__Task to carry out__. Reproduce verbatim the lines of the material starting with the line containing "Select the 非管理者 group entry" and continuing through the line containing "coord(40,94)", both included.

__Supplied records__.
● ● ● ● ● ● ●

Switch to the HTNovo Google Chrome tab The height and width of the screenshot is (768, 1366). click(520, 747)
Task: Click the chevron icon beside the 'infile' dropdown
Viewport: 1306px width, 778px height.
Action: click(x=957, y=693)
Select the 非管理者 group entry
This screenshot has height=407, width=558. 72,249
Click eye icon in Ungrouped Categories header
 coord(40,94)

● ● ● ● ● ● ●

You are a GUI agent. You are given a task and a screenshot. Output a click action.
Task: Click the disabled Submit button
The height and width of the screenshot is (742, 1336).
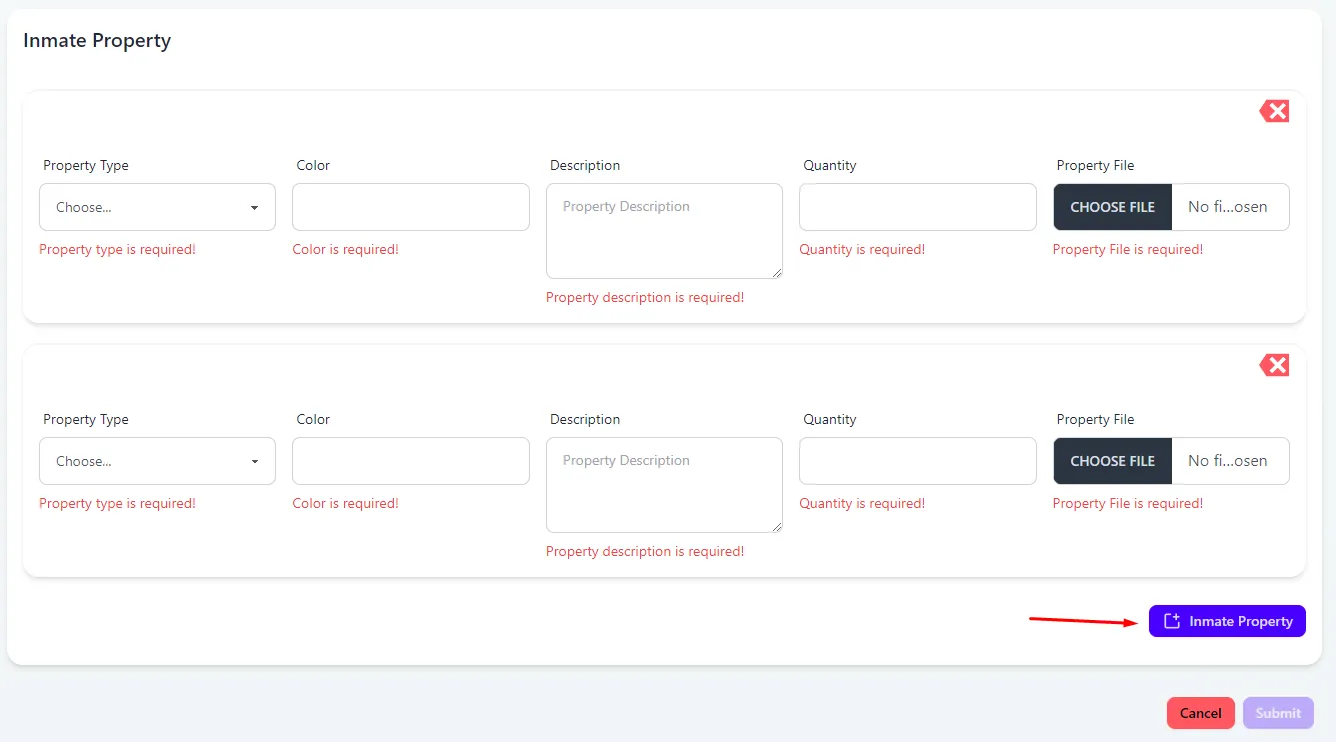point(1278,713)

● ● ● ● ● ● ●

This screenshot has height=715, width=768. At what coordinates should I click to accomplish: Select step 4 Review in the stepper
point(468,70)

● ● ● ● ● ● ●

__Answer to the exercise__.
Select the 非管理者 group entry
This screenshot has height=407, width=558. 72,249
Click eye icon in Ungrouped Categories header
 coord(40,94)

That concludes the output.